>> Begin Provided records

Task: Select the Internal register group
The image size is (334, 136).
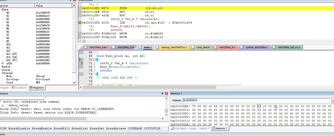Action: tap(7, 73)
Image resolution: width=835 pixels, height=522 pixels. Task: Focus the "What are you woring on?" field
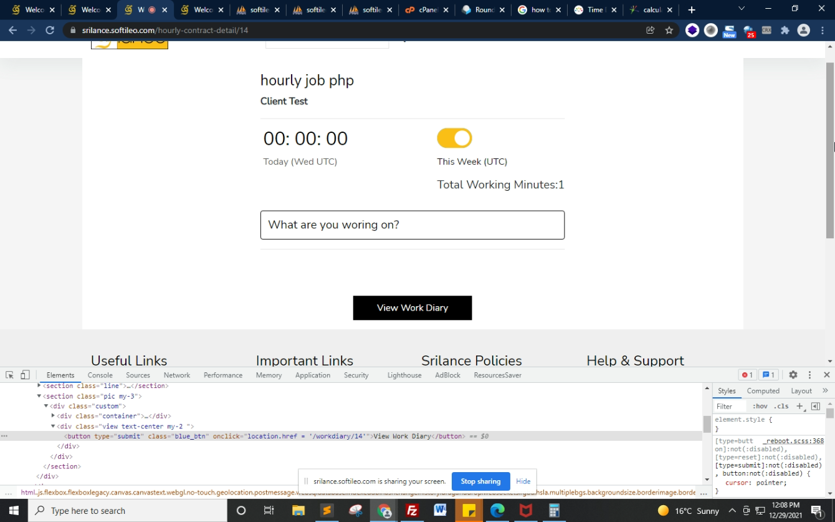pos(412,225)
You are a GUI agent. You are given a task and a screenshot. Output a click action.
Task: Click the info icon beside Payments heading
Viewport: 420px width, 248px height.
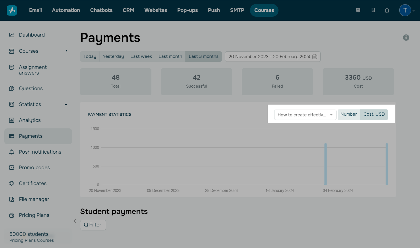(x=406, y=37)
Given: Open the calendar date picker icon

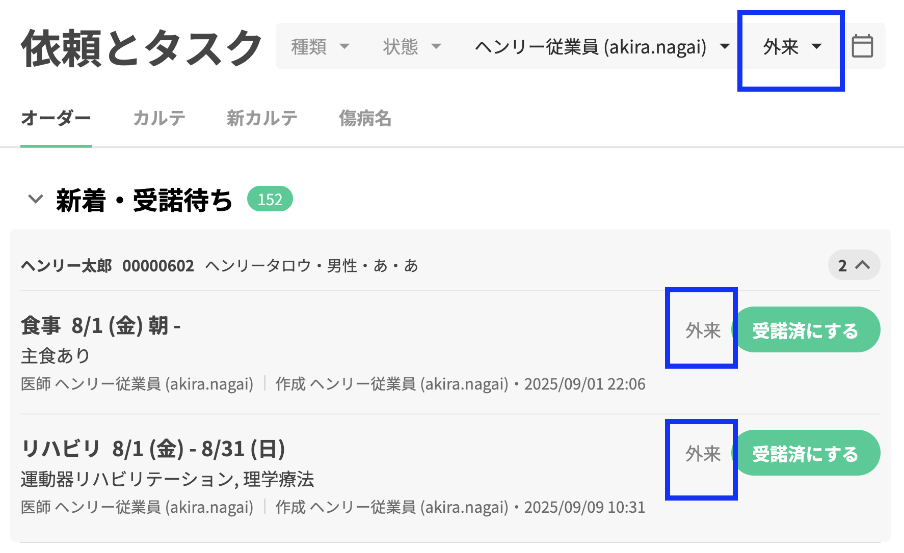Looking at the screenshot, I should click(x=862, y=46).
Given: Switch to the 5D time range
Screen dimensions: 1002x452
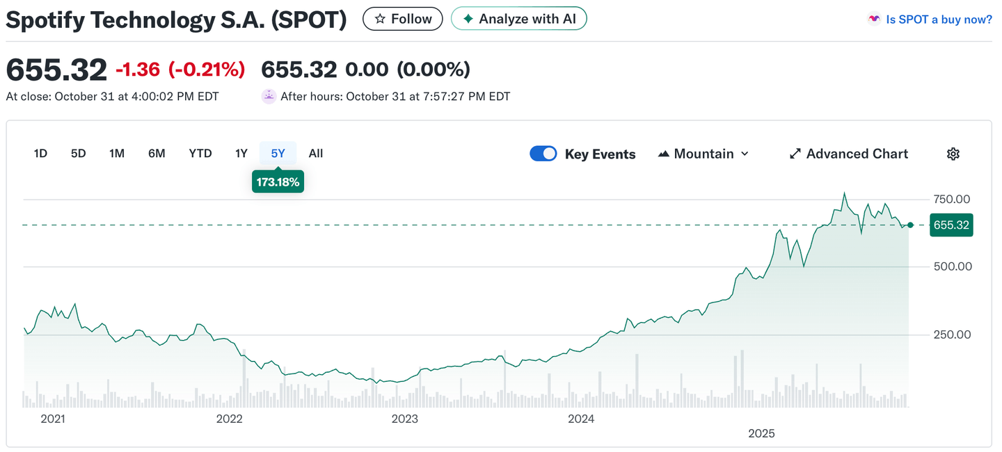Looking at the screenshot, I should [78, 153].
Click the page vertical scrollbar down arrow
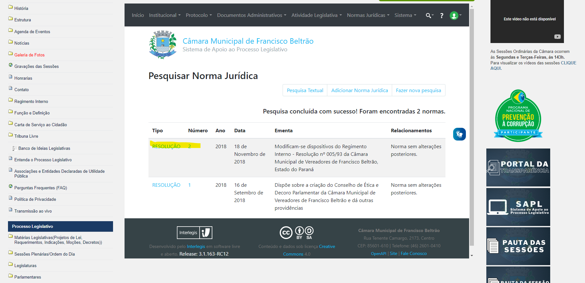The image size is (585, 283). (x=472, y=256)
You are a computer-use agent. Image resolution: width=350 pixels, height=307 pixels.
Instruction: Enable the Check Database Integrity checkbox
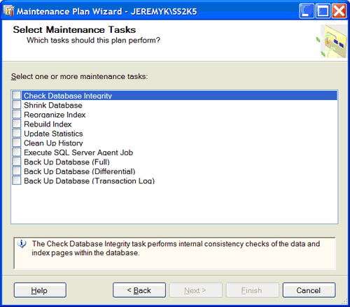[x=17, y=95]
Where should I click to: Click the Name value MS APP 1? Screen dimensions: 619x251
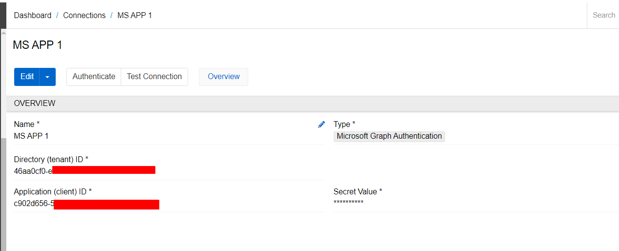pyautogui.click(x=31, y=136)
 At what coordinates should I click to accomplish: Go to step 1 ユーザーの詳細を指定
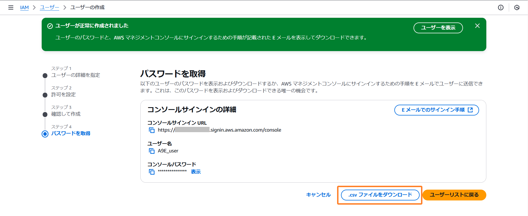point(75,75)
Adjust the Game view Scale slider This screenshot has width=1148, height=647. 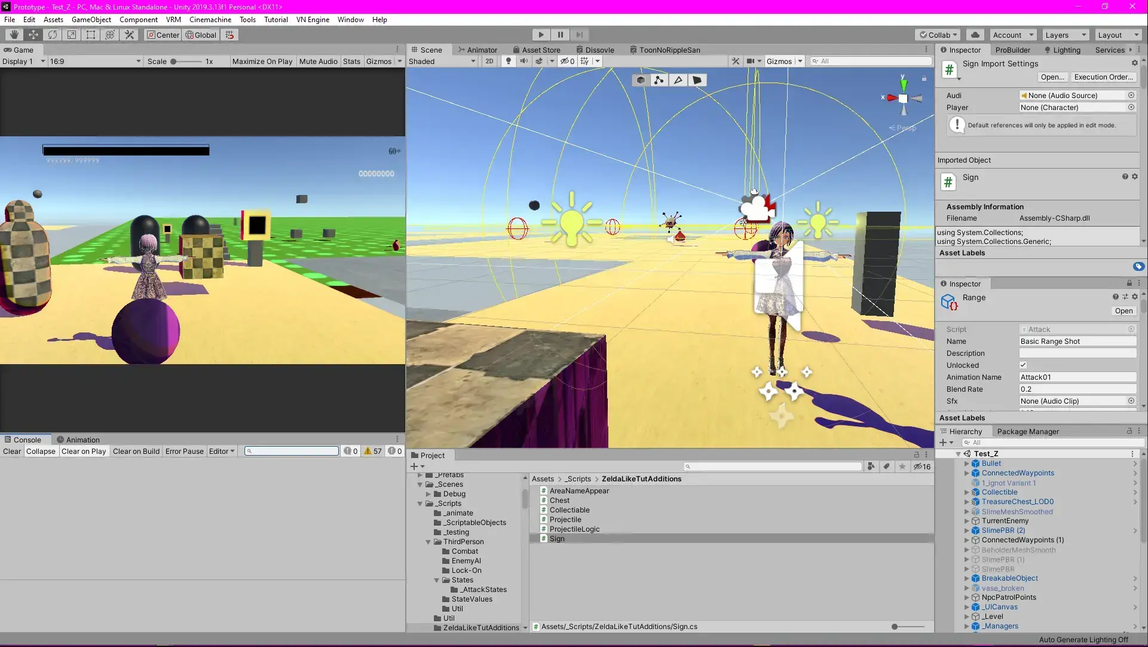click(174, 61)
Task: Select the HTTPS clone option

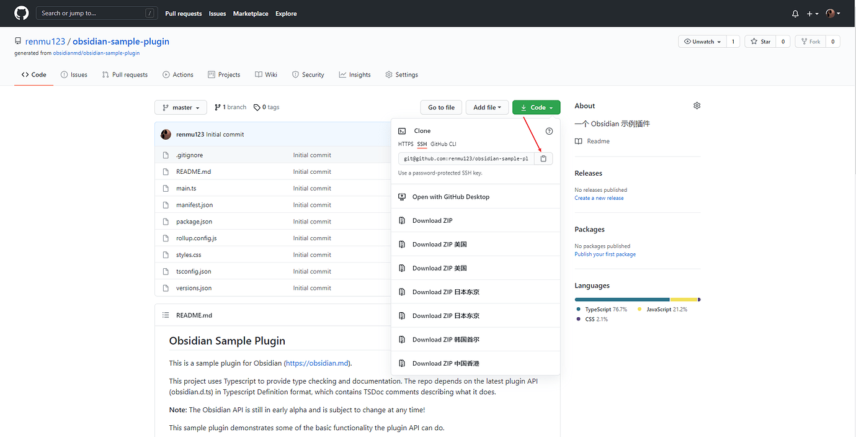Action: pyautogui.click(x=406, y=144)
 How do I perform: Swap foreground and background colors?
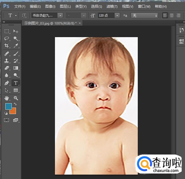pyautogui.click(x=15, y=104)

>> End Provided records
>> Begin Provided records

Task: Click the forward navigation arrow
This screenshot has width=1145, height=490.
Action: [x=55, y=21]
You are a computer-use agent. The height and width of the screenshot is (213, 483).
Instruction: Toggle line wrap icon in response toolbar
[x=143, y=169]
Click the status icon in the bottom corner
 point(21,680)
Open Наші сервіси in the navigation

>> End Provided records
>> Begin Provided records

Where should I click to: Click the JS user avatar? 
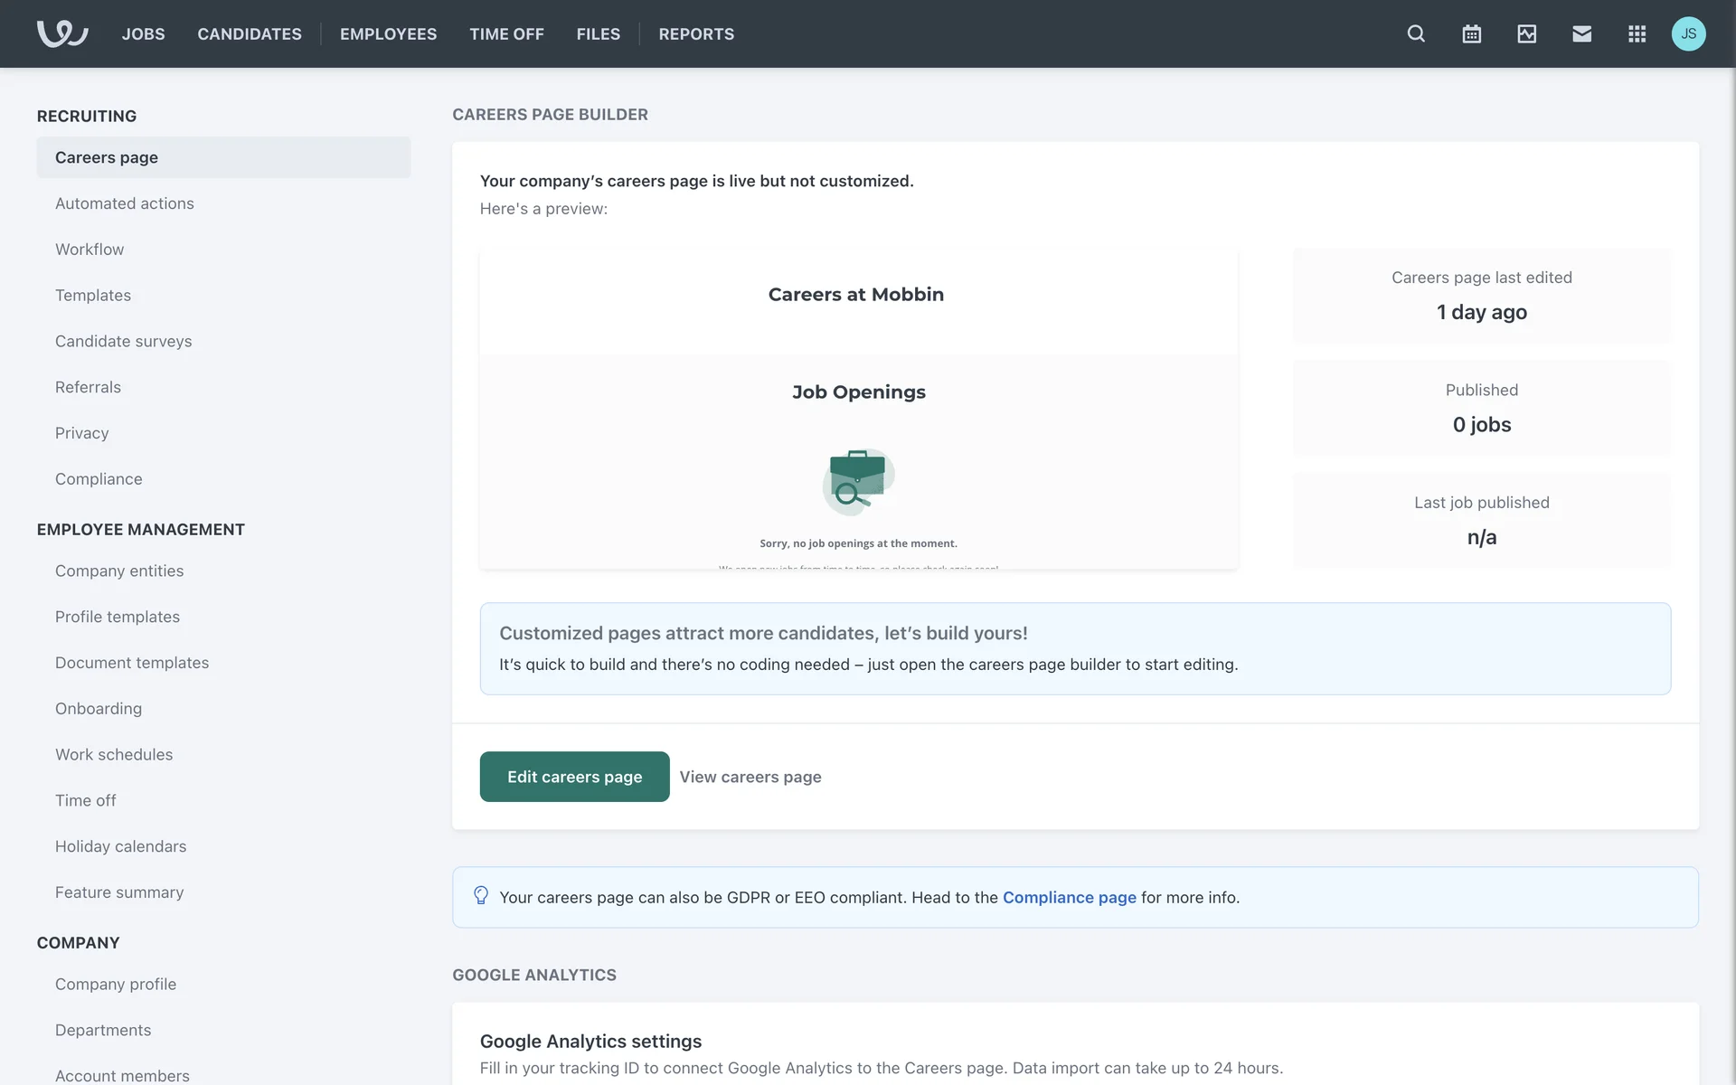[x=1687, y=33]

>> End Provided records

Aim:
Can you format the data from the line with "Task: Select the Internal register group" to the line with "Looking at the screenshot, I should [78, 153]." as a Markdown table with the columns Row and Data line, numbering each row, skipping blank lines, and leaving out the pictures?

Final answer:
| Row | Data line |
|---|---|
| 1 | Task: Select the Internal register group |
| 2 | The image size is (334, 136). |
| 3 | Action: tap(7, 73) |
| 4 | Image resolution: width=835 pixels, height=522 pixels. Task: Focus the "What are you woring on?" field |
| 5 | pos(412,225) |
| 6 | You are a GUI agent. You are given a task and a screenshot. Output a click action. |
| 7 | Task: Click the info icon beside Payments heading |
| 8 | Viewport: 420px width, 248px height. |
| 9 | (x=406, y=37) |
| 10 | Given: Open the calendar date picker icon |
| 11 | Looking at the screenshot, I should click(x=862, y=46). |
| 12 | Given: Switch to the 5D time range |
| 13 | Screen dimensions: 1002x452 |
| 14 | Looking at the screenshot, I should [78, 153]. |